Reflecting the attitude of their manager back at the Queen’s Silver Jubilee when McLaren had aggravated the situation with the police, on 7th January 1978 John Lydon at a concert at Randy’s Rodeo in San Antonia decided that this was his moment of hubris and shouted: “You cowboys are all a bunch of f**king faggots”. Needless to say, the concert had to be interrupted for several minutes. Just ten days later the Sex Pistols were no more.

It would be all too easy to conclude with an image of the stereotypical Sex Pistols, leaving us with an ironic sense of the commodification of authenticity. But punk was the voice challenging the original generation of teenagers as they were turning into parents. The Sex Pistols were also the enemy within, willing to expose the record industry to show their authenticity as they sung on the track “E.M.I.”: “and you thought that we were faking / that we were all just money making / you do not believe we’re for real”.

If punk’s message was ‘destroy’, then inevitably wrapped up in its own scream of existence was its dying breath. No sooner was 1977 declared the year of punk than the death of punk was in the cards. The release of “God Save the Queen” and the publicity stunt on the Thames were accompanied by the Sex Pistols’ sighs of regret and the prerequisite boredom. Within the space of a year the proliferation of generic punk bands with the formulaic snarl had turned punk into a conservative mode of musical expression. Ironically one could see the symbolic death of punk as the election of Margaret Thatcher in May 1979.
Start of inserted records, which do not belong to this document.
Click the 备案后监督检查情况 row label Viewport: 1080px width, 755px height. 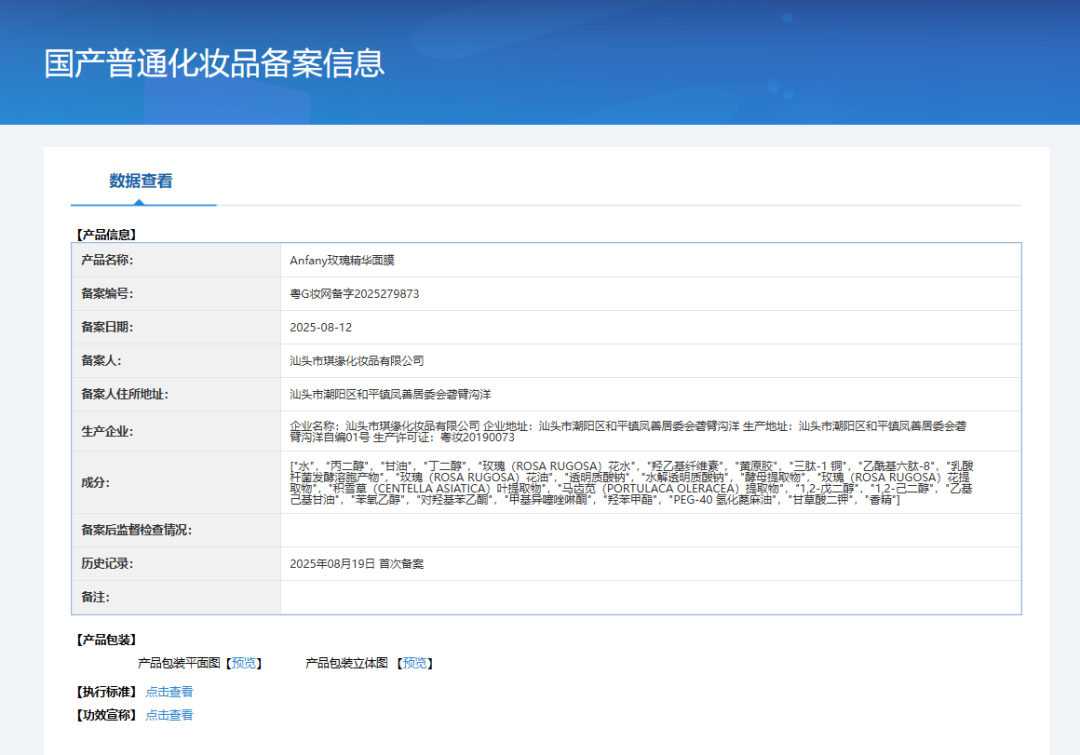pyautogui.click(x=136, y=530)
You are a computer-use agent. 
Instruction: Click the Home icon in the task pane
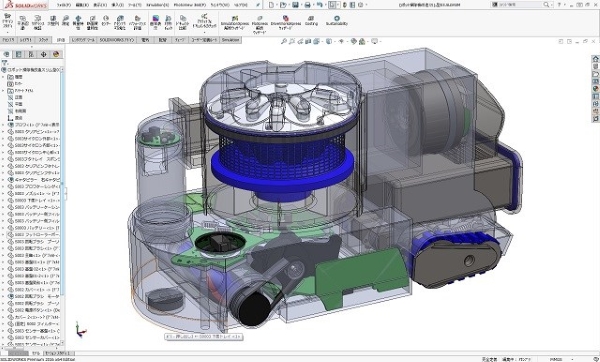pyautogui.click(x=595, y=59)
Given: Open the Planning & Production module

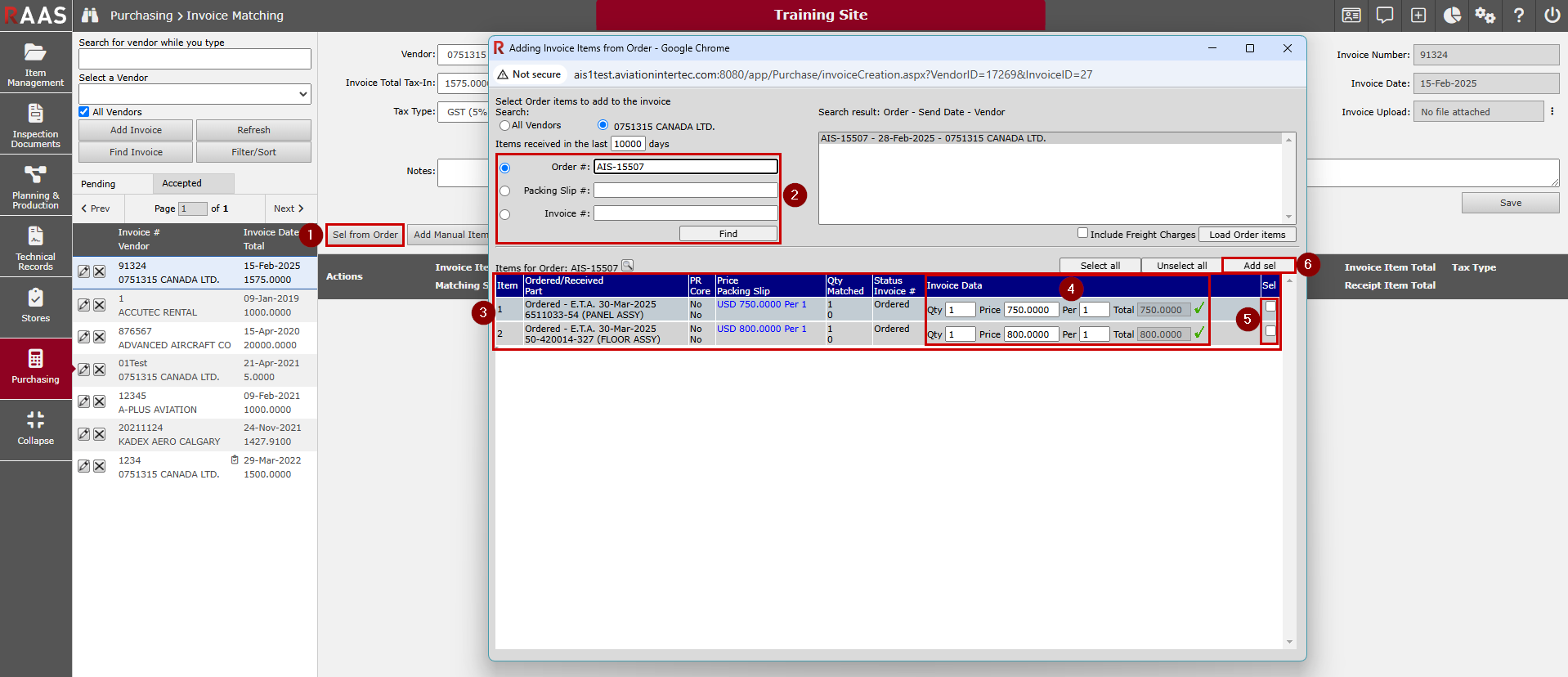Looking at the screenshot, I should (35, 186).
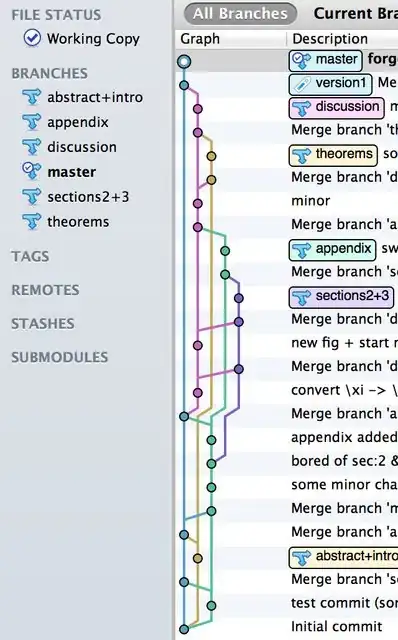Click the checked master branch icon in sidebar
398x640 pixels.
pyautogui.click(x=31, y=171)
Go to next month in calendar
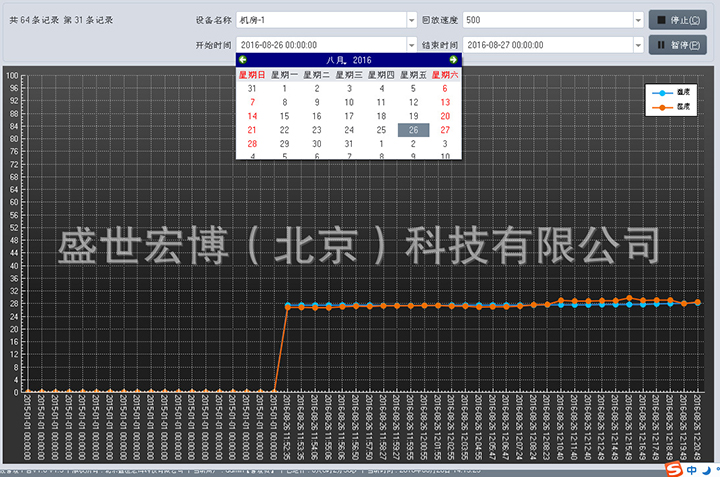 coord(454,60)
The wave of post-punk bands would push the Clash to sing in June 1978 “(White Man) In Hammersmith Palais”: “The new groups are not concerned / With what there is to be learned / They got Burton suits, ha you think it’s funny / Turning rebellion into money.” Indeed, 1977 was the year decency died. Social decency suffered from the political upheaval of that year, public decency could no longer be stabilised by its hypocrisy, and musical decency in the form of punk was commodified by post-punk before even the first punk album had been released.

Perhaps the most indecent thing of 1977 was that an ex-Beatle, backed by the music of bagpipes, topped the charts singing “Mull of Kintyre”.